Still, White House officials say it’s critical to attract young people to the insurance exchanges in the first year to provide a sound actuarial footing, since they’re less likely to need health care.

Obama’s health care public relations offensive reflects an appreciation of the difficulties presidents face in shaping public opinion, says George C. Edwards III, a political science professor at Texas A&M University and author of “On Deaf Ears: The Limits of the Bully Pulpit.”

He isn’t challenging fundamental public beliefs, Edwards says. He’s “just trying to prime pre-existing views” such as support for the law’s benefits to consumers.

The bully pulpit’s power has been an instrument of the presidency since Theodore Roosevelt coined the term. Using the word “bully” to mean “splendid” in explaining his use of the presidency for moral persuasion, he said, “I suppose my critics will call that preaching, but I have got such a bully pulpit!”

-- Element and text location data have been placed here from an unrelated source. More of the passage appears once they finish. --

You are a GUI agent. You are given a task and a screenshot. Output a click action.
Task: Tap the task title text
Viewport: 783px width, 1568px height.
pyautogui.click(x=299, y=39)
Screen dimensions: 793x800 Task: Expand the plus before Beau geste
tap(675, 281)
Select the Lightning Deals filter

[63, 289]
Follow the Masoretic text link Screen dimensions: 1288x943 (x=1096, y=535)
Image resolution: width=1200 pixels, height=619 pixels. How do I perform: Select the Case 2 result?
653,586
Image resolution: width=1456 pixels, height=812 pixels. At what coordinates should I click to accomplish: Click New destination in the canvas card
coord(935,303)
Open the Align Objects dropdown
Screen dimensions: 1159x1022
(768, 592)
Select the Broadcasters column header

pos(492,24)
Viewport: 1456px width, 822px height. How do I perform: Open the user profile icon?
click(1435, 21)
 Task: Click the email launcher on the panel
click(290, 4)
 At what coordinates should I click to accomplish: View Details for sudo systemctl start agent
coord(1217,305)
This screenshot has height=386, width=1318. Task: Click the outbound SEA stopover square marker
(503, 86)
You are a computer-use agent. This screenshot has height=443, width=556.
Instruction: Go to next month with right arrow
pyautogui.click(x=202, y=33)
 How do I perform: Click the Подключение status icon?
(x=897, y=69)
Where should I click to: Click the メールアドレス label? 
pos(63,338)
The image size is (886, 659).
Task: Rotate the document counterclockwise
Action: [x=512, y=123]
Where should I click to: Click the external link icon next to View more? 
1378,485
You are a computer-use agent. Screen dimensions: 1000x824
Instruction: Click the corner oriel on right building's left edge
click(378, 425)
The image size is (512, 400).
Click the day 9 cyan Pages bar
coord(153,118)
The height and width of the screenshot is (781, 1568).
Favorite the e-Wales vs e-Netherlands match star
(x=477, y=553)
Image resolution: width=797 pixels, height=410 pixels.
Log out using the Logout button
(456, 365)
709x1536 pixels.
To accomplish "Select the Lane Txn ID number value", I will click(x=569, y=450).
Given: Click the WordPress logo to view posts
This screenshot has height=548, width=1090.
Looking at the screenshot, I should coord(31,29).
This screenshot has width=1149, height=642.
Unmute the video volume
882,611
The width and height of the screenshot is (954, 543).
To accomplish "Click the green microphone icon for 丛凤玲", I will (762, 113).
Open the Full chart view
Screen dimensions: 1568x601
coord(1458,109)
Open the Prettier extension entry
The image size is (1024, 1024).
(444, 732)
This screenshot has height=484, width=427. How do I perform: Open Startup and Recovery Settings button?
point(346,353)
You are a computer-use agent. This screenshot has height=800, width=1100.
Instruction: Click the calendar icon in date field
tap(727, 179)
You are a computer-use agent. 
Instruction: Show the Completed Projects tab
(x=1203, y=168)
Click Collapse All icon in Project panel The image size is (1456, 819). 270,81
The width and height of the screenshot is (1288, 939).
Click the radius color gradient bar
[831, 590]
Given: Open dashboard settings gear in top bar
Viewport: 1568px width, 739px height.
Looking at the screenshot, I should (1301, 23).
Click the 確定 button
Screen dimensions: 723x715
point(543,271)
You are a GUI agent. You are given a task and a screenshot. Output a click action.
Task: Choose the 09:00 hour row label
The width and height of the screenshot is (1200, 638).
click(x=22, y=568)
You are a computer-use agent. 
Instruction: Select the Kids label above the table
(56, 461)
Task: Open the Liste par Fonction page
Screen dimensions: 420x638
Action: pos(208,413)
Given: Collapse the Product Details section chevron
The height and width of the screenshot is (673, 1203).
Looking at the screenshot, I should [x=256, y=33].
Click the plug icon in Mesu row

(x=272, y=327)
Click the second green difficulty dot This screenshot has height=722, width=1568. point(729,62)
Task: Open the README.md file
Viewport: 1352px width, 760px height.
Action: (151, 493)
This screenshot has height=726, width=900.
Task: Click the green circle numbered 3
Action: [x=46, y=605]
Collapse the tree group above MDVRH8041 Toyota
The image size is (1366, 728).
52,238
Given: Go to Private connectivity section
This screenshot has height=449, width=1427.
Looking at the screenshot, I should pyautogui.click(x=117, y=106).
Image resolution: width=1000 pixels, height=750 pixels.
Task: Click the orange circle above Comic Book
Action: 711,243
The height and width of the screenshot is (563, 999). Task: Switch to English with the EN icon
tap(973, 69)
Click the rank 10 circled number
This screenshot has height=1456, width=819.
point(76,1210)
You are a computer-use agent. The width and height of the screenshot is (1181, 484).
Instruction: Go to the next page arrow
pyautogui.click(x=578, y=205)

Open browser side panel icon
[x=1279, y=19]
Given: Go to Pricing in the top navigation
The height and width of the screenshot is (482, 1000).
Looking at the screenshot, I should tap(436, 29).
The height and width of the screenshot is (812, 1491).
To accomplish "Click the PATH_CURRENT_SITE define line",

Roosevelt was setting out to change American beliefs that were far more entrenched than opposition to Obamacare when he secured passage of economic regulation, says Doris Kearns Goodwin, author of “The Bully Pulpit: Theodore Roosevelt, William Howard Taft and the Golden Age of Journalism.” His program ran counter to a laissez-faire philosophy that had been a basic American belief until then.

First impressions

“This may be a very difficult challenge now because of first impressions, because the law has already become something in people’s minds,” Goodwin says. “But I still think the president has that power, especially if he can just bring that hidden consensus on the individual pieces to the forefront.”

Whether it was Theodore Roosevelt traveling the country by train, Franklin Roosevelt delivering “fireside chats” by radio or Ronald Reagan telling stories in front of a television camera, the presidents who have made the most effective use of the bully pulpit have employed “clear, simple language,” Goodwin says. And they’ve concentrated on forging an emotional connection with their audiences.

Obama may find it easier to replicate their successes if he can concentrate on specific benefits, Goodwin says. “Maybe that’s easier for people to absorb, these individual provisions rather than this big, complicated health-care bill,” she says.

Major social programs have often been the subject of dispute in the U.S. during their early years, says H.W. Brands, a University of Texas history professor and author of “Traitor to His Class: The Privileged Life and Radical Presidency of Franklin Delano Roosevelt.”

Social Security, enacted in 1935, was “tremendously controversial” in its early years as taxes under the law began in 1937 and the first benefits weren’t paid until January 1940.

“If President Roosevelt hadn’t been re-elected in 1940, Republicans might have undermined it,” Brands said. Roosevelt fended off early criticism by casting his landslide 1936 re- election as an endorsement of the program, he said.

Obama, like his predecessors, has an edge over opponents because the president is the “sole voice” elected by the entire country, Brands says. The White House also has an easier time maintaining a coordinated message than an opposition that’s spread among many members of Congress.

Yet the president’s ability to dominate the national conversation has weakened in recent decades, Goodwin says.

Mass-circulation newspapers delivering journalism that appealed to a broad public had just superseded a partisan press when Theodore Roosevelt came into office. His speeches typically were reprinted in their entirety, Goodwin says.

Large portions of the American public listened live to Franklin Roosevelt’s radio addresses. Even when Reagan was in office, three networks dominated TV and usually carried his prime-time addresses.

The current media environment is fragmented, with cable news networks that diverge along partisan lines and a forum for many voices on the Internet, Goodwin says.

The news cycle also now shifts rapidly to a new topic when the president speaks. When Obama made a public case for his health plan in September 2009 speech to a joint session of Congress, the news coverage concentrated more on a comment South Carolina Republican Congressman Joe Wilson yelled out than on what Obama said.

“I thought he made a very good speech,” Goodwin says of Obama. “Wilson yelling out ‘You Lie’ became the story.”